In this manner, sliding his fingers along the surface of the wall, he advanced a few steps. When his fingers brushed by the arris of the building, he sensed that the turn had been successfully passed and that he had entered the zone of the next street. Even so, he didn’t dare open his eyes, and he went down Polna Street feeling the walls of its buildings with his hand.

Only after several minutes, when he had already attained, as it were, the right of citizenship in the new zone, when he finally felt that his presence was known, did he get the courage to open his eyes. Looking ahead, he ascertained with relief that there was nothing suspicious before him. Everything was as ordinary and normal as on any urban street: carriages rushed by, motor-coaches flew like lightning, people were passing each other. Odonicz noticed, however, some empty-headed lout several steps away, who, hands thrust in his pockets, a cigarette dangling from his ugly mouth, was gazing at him quite openly and smiling maliciously.
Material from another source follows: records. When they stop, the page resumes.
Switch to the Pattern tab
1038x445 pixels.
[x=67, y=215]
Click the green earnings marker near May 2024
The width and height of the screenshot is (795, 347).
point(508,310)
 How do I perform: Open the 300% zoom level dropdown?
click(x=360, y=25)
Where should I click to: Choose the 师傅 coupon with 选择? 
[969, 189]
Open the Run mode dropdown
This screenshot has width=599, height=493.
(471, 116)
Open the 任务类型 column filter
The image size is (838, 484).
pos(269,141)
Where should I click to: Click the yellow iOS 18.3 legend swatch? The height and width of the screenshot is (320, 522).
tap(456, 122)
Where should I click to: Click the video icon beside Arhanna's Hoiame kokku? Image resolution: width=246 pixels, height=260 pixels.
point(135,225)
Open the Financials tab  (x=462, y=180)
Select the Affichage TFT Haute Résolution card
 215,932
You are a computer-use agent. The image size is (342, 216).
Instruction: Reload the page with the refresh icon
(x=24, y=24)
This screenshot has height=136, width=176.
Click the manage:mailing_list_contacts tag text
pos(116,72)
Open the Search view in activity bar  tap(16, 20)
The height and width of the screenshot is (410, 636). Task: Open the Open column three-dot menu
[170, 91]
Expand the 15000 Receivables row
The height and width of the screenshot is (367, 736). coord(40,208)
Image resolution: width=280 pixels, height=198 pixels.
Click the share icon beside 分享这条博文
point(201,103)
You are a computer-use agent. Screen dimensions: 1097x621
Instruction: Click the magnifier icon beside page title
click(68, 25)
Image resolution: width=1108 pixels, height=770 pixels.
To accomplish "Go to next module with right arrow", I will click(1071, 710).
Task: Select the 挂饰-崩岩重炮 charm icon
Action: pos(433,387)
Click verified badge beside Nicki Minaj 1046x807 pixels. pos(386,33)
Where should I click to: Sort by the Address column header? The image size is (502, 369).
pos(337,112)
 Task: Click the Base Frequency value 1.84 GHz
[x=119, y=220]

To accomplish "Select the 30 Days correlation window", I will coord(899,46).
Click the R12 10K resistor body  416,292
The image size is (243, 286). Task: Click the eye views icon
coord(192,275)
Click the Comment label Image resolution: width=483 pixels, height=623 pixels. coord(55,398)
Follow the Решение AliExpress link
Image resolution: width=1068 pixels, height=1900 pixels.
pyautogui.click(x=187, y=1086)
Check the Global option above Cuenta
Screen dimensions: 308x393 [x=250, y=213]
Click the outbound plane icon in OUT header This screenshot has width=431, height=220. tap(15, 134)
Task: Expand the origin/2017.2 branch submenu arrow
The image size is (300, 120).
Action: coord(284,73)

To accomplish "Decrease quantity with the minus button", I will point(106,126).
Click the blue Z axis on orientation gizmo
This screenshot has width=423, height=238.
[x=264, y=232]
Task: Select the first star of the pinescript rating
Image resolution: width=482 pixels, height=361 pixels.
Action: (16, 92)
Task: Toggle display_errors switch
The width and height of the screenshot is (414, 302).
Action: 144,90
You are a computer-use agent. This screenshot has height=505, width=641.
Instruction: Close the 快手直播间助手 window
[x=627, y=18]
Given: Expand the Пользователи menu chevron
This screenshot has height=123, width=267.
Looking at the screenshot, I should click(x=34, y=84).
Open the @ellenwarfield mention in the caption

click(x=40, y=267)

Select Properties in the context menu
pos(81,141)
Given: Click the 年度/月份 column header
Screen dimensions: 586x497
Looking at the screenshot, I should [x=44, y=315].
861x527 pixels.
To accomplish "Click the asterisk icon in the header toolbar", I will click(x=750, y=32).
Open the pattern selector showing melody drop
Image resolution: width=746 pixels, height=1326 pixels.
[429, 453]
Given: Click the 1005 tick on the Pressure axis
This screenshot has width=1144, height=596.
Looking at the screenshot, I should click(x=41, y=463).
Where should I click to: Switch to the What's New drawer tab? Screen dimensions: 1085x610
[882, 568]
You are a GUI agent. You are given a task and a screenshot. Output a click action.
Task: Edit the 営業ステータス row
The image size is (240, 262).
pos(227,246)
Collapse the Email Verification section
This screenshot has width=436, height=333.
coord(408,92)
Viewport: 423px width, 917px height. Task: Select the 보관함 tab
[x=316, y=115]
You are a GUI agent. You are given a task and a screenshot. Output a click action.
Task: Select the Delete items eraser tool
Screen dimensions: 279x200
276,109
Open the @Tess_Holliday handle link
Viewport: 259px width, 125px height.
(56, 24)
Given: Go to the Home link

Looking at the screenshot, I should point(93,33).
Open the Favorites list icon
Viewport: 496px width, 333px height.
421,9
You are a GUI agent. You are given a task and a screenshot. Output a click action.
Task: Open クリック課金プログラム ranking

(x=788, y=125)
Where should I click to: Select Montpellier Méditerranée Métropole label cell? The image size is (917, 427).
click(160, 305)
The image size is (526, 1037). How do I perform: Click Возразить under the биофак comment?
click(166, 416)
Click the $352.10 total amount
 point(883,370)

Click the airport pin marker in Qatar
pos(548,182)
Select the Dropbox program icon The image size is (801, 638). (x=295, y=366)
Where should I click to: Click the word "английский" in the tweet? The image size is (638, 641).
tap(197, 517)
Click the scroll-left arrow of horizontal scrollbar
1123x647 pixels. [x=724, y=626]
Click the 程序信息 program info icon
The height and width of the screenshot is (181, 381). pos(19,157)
Odonicz suddenly became seized with rage and shame. Flushed with emotion, he went up to the impertinent man, and asked harshly:

‘Why are you gaping at me with your vacant eyes, you clown?’

‘Ha, ha, ha,’ let out the rascal casually, not removing the cigarette from his lips. ‘At first I thought you were blind – but now I think you’re only playing blindman’s buff with yourself. Can you believe it! What an imagination!’ And taking no more heed of Odonicz’s enraged response.he crossed over to the other side of the street, whistling some arietta.

Thus, a new problem arose on the horizon: ‘turning a corner.’

From then on Odonicz lost his self-confidence and relinquished his freedom of movement in public places. Unable to go from one street to the next without feeling an unknown anxiety, he adopted methods of circumventing turns by using wide circles. This was, admittedly, highly inconvenient, for he had to go greatly out of his way, but in this manner he avoided sudden turns, softening considerably the angle at which streets broke off. Now he didn’t have to close his eyes at corner tenements anymore.